WHAT YOU HAVE TO DO ->
Print the entries exactly; no image belongs in the copy.

[Dataset entries]
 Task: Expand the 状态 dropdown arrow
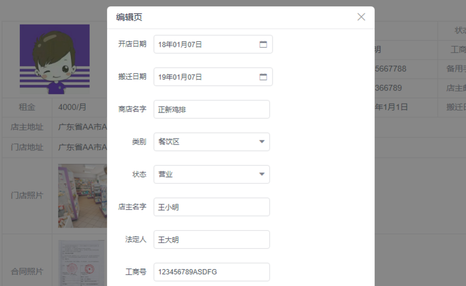[262, 174]
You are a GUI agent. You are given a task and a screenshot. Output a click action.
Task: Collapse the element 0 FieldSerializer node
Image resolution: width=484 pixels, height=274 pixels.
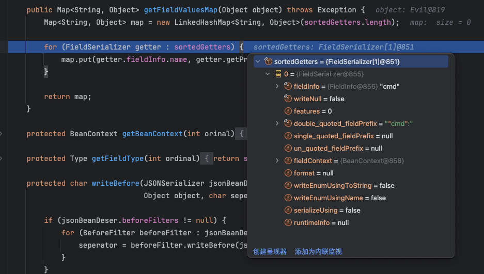268,74
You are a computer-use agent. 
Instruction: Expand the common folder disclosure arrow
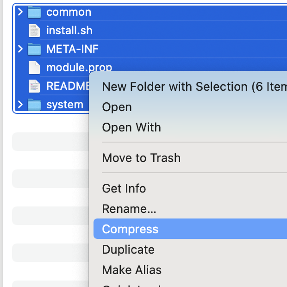pos(20,12)
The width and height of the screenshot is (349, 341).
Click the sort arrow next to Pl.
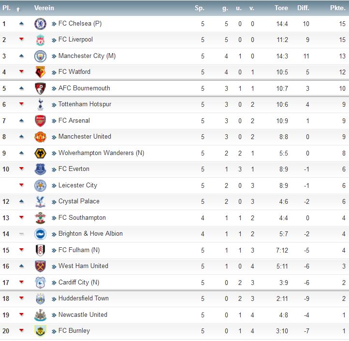coord(18,9)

ANSWER TO THIS TASK ->
 Task: Expand the 状态 dropdown arrow
[262, 174]
You are a GUI agent. You are given a task and a screenshot. Output a click action.
Task: Collapse the element 0 FieldSerializer node
Image resolution: width=484 pixels, height=274 pixels.
268,74
You are a computer-use agent. 
Instruction: Expand the common folder disclosure arrow
pos(20,12)
The width and height of the screenshot is (349, 341).
Click the sort arrow next to Pl.
coord(18,9)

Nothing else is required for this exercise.